───── LISTING ─────

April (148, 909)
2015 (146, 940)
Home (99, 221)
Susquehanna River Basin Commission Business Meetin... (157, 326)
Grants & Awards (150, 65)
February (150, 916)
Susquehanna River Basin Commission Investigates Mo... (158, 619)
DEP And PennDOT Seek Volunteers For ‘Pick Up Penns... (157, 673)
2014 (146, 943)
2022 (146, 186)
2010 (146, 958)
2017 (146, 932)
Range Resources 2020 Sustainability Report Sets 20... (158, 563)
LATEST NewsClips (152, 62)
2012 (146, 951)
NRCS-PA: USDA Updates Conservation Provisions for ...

─────
───── LISTING ─────

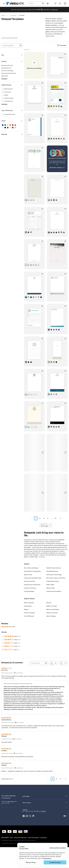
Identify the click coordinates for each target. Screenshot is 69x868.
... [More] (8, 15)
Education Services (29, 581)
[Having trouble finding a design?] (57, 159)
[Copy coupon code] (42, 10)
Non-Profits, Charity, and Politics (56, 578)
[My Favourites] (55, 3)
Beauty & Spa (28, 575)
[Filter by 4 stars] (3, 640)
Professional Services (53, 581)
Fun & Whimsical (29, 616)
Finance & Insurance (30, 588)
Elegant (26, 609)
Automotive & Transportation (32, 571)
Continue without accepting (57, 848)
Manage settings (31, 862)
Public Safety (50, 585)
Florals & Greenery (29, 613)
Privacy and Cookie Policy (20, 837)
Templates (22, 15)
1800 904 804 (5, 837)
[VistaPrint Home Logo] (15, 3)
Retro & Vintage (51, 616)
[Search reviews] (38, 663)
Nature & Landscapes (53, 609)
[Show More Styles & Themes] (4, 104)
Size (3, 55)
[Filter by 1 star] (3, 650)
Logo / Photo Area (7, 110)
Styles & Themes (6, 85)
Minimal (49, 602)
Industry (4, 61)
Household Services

─────
───── LISTING ─────

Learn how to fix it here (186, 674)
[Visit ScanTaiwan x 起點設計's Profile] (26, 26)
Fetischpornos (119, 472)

─────

- **DIRECTIONS FOR THIS TASK**: Can you copy out the items from the line with "April (148, 909)" to the line with "2012 (146, 951)", both ends included, character for character?

- **EXPECTED ANSWER**:
April (148, 909)
2015 (146, 940)
Home (99, 221)
Susquehanna River Basin Commission Business Meetin... (157, 326)
Grants & Awards (150, 65)
February (150, 916)
Susquehanna River Basin Commission Investigates Mo... (158, 619)
DEP And PennDOT Seek Volunteers For ‘Pick Up Penns... (157, 673)
2014 (146, 943)
2022 (146, 186)
2010 (146, 958)
2017 (146, 932)
Range Resources 2020 Sustainability Report Sets 20... (158, 563)
LATEST NewsClips (152, 62)
2012 (146, 951)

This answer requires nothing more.